The main cause for this divergence between France and Germany lies in economic policy-making, namely how to handle the crisis that is currently already in its fifth year. Germany, a long time advocate of “austerity” – a word François Hollande, the current French president, was campaigning against one year ago before the presidential election and promising painless “growth” instead of painful “austerity”–, regards France’s economic situation with suspicion.

And certainly, French economic policy during recent years has been anything but austerity. The budget deficit as a percentage of GDP has been high (at almost 8% in 2009, since that year it has been decreasing, although not sufficiently), and France is still under an excessive deficit procedure (EDP), the EU mechanism trying to push member states to reduce their deficit under the 3% limit.

Government debt has been dangerously rising, and has reached 94% this year as a percentage of GDP. And what might be even more distressing, France has the biggest government in Europe, even including the historically state-centric Scandinavian countries. The French redistribution rate of 57%, the percentage of the national wealth that is reallocated through the state budget, is on par with the Danish figure, the highest in the EU. The size of the French state is comparable to Scandinavian standards without the French getting Scandinavian quality of services, which is a cause for frustration. The traditional French “état” seems to be not only big but severely obese.

Mr. Hollande did not want to confront this reality in the election campaign last year, although experts were all suggesting that public spending should be reduced significantly. There is no more time left to be a realist, so the president should give up promising a painless way of getting out of the crisis.

Never ever a French president was so unpopular

Mr. Hollande faces difficult times. His popularity has slumped to historic lows: never in the history of the Fifth Republic proclaimed by General Charles De Gaulle has a French president had such poor popularity ratings after one year in power. The economic woes are made worse by unemployment being at a historical high (11%) and an economy that is seen slipping into recession this year. As it is becoming increasingly clear that more reforms are needed in order to make the labour market more flexible and cut some of the benefits provided by the country’s generous welfare system, the patience of the people is wearing thin. It would be no surprise if regular demonstrations against austerity would spring up in the coming months, similarly to the countries on the southern periphery of the Eurozone.

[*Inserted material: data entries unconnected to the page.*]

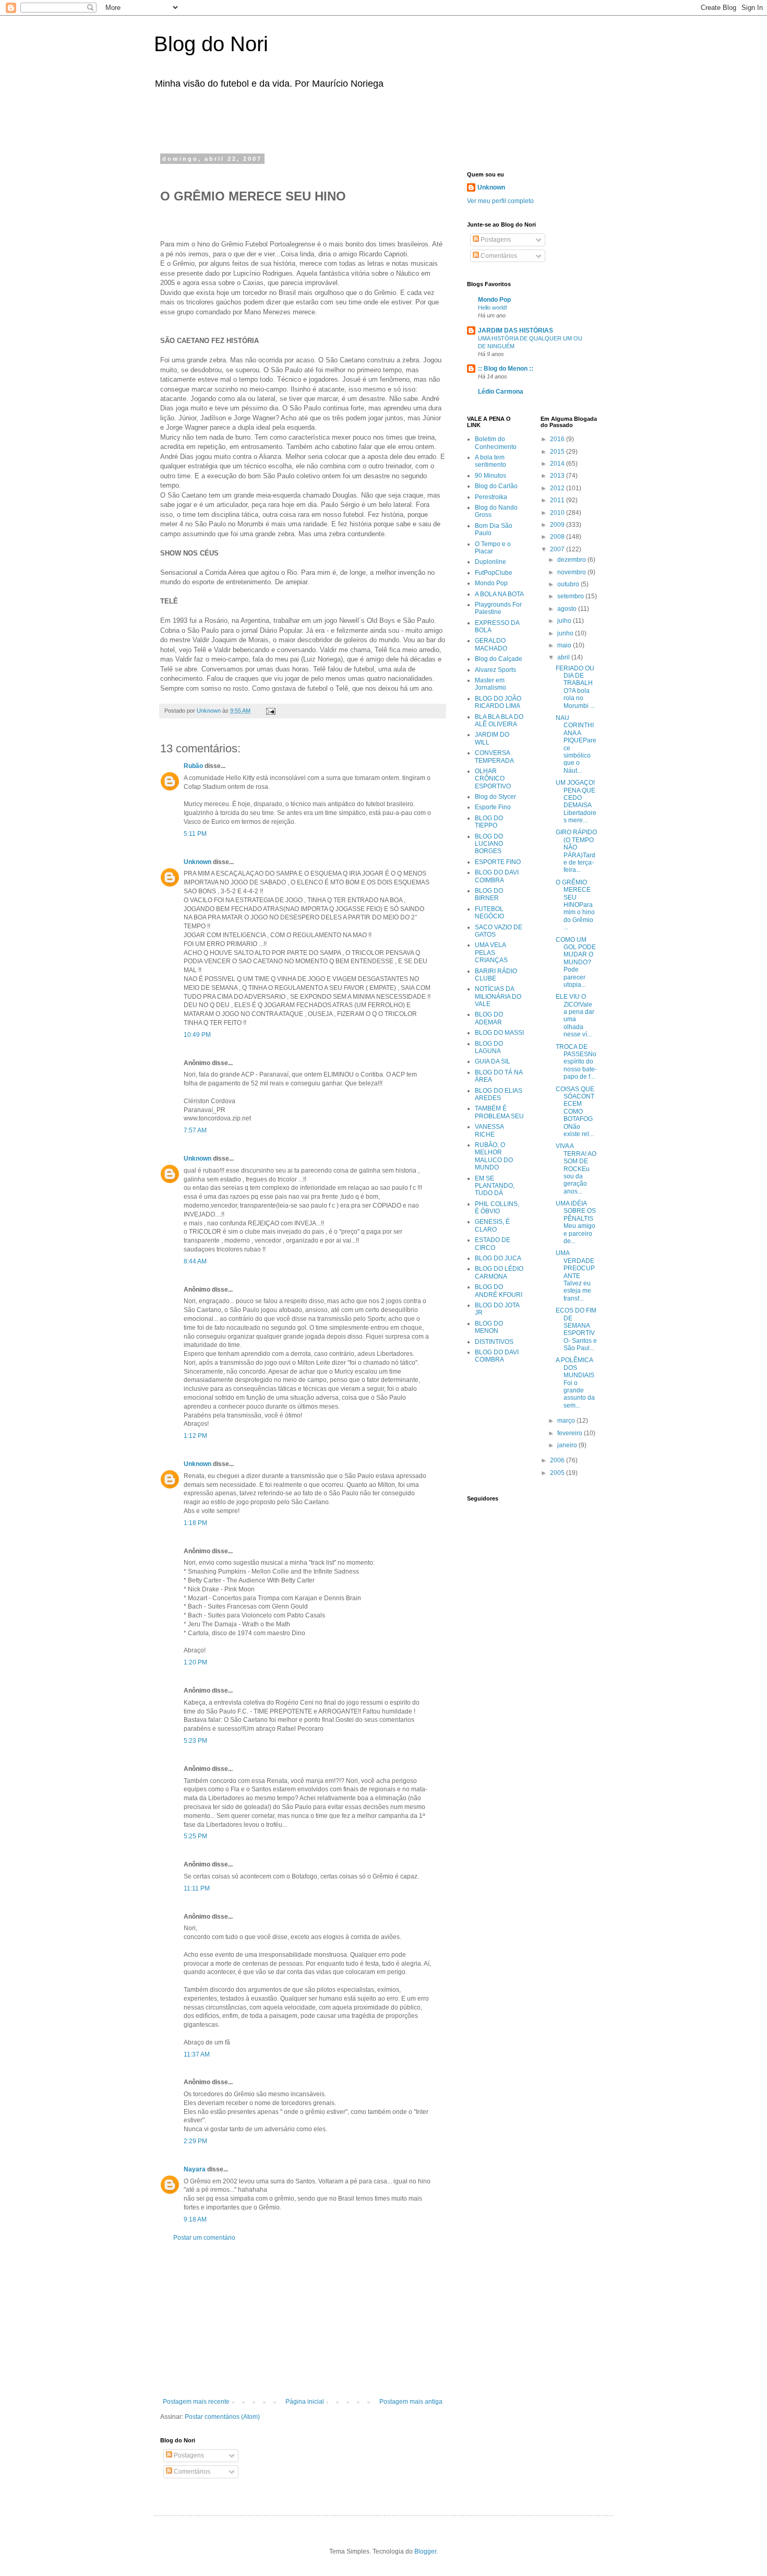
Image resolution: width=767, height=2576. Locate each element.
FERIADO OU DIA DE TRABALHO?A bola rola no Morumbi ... (575, 687)
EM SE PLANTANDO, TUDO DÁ (494, 1186)
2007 (558, 549)
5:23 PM (195, 1740)
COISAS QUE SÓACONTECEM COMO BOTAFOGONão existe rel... (575, 1111)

For Hollande the dilemma, in terms of economic and foreign policies, is enormous: whether to restore friendship with Germany or be the leader of the rebel Southern European countries promoting “growth” against “austerity”. This contradiction is artificial in economic policy, as for a sustainable development you should have both, austerity and growth. True, recently, after Mr. Hollande was elected, the focus of economic policy has shifted towards growth promotion, and the Germans, albeit reluctantly, seem now not so much to dislike it as before. This policy convergence should be the aim of Mr. Hollande unless he wants his country to be relegated to a lower division of the Eurozone. To lose Germany as a friend would hurt the French long-term interest of being in the core of Europe.

Enormously challenging task

The president is not confrontational in his style. His character is totally the opposite of Mr. Sarkozy. The latter was a hyperactive showman as president, while Mr. Hollande looks more like a grey civil servant or a professor with soft thoughts, certainly not eager for confrontation with Mrs. Merkel.

But character is one thing and policy is another. Mr. Hollande knows that he should make reforms unless he wants to assist to economic collapse. However, according to a survey published by The Economist, the British magazine, only one-third of French people support a free market economy (while the same rate in Germany is two-thirds), and the Parisian reforms should point in that direction. The challenge seems to be enormous.